◆ **TEXT SECTION**

But the combination of higher-than-average rents and limitations on which types of businesses can operate there have made it difficult for prospective tenants to pursue the spaces, the committee concluded.
Mauser said that NYCHA, with assistance from an outside appraiser, has set rent rates on Avenue A in the mid- to high-$50s per square foot. That’s about $20 lower than at the end of 2008, during the real estate boom, he noted, adding that NYCHA also pays the tenants’ property taxes.
A residential real estate broker who works exclusively in the East Village stated that the Manhattan-wide average price per square foot is currently $48, suggesting that the Housing Authority may be charging too much.
“We should really be getting down to the average or lower,” said Rob Stevenson, a broker for the Real Estate Group New York who’s lived in the neighborhood for the past 17 years.
Mausner assured that NYCHA is “not outpacing” average rents, despite the broker's assertions.
Several new nightlife venues have recently sprung up along the high-traffic stretch, but since NYCHA does not lease to bars — which landlords tend to favor, because liquor-serving establishments can afford to pay higher rents — the authority is more limited in whom it can place in their properties.
One East Village store owner who previously tried to secure a space on the block said it wasn’t NYCHA’s prices, but the authority’s stringent policy on retail uses that kept her from moving in.

◆ **AIM A**
In the article on NYCHA's Avenue A storefronts, condense the paragraph beginning "Several new nightlife venues" into one shorter sentence that keeps its main facts.
◆ **AIM B**
Translate this sentence from the article on NYCHA's Avenue A storefronts into Spanish: "One East Village store owner who previously tried to secure a space on the block said it wasn’t NYCHA’s prices, but the authority’s stringent policy on retail uses that kept her from moving in."
◆ **AIM C**
Extend the article on NYCHA's Avenue A storefronts by a few sentences, picking up after its final sentence.

◆ **SUPPLIED DATA**
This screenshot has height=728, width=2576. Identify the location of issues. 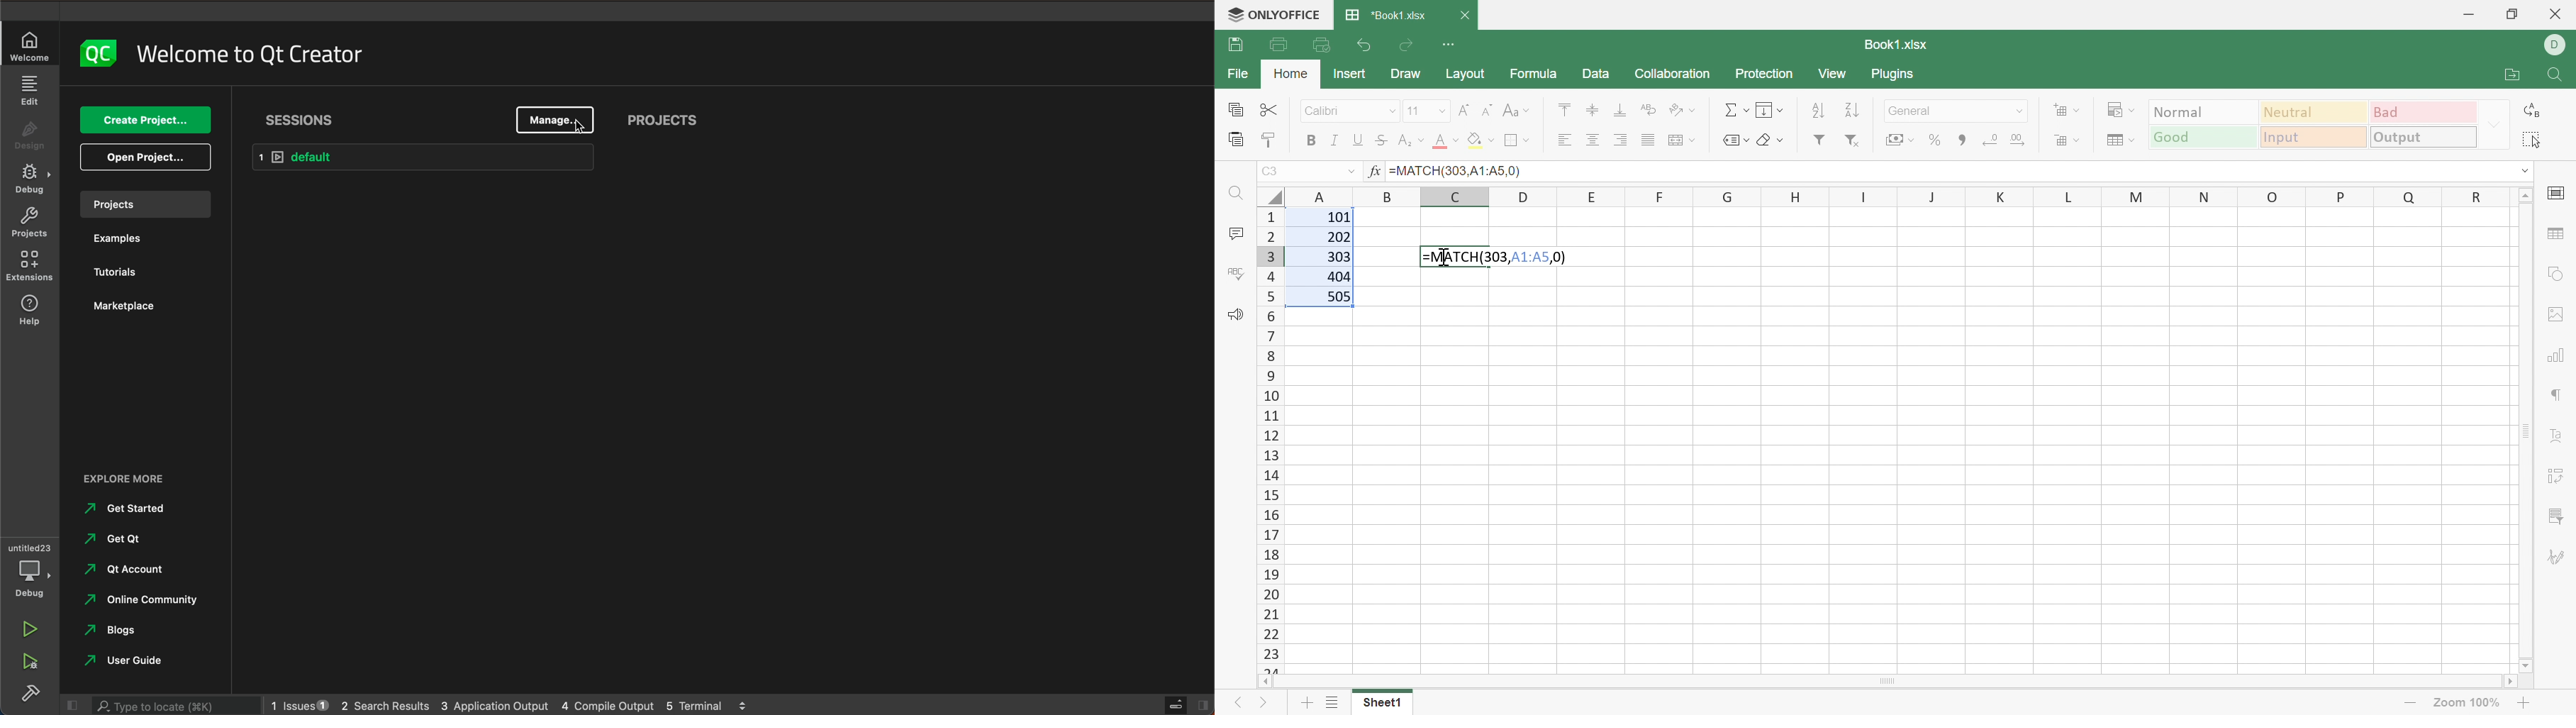
(297, 703).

◆ **EXERCISE RESULT A**
Although new nightlife venues have appeared along the busy stretch, NYCHA does not lease to bars, which landlords favor because they can pay higher rents, so the authority has fewer options for tenants.

◆ **EXERCISE RESULT B**
Una propietaria de una tienda del East Village que anteriormente intentó conseguir un local en la cuadra dijo que no fueron los precios de NYCHA, sino la estricta política de la autoridad sobre los usos comerciales, lo que le impidió mudarse.

◆ **EXERCISE RESULT C**
Dina Leor explained that her Mexican folk art shop, La Sirena, was prevented from taking a lease because she planned to offer classes and possibly serve tea to customers.
She said that the ban on multiple uses combined with the fact that NYCHA usually offers only five-year leases didn’t jibe with her long-term business plan.
“It didn’t seem like a very positive prospect,” Leor said.
Nonetheless, Mauser noted that the three tenants currently on the block — a stationery store, a day care and a pet food shop — are “stable tenancies” that are not in danger of closing.
But if nightlife continues to be the dominating trend on the avenue — where bars and restaurants represent a third of the nearly 150 retail properties — the waiting game could continue.
"[Average retailers] can't pay 6, $7,000 a month," Stevenson said. "That tells you what's going on down here."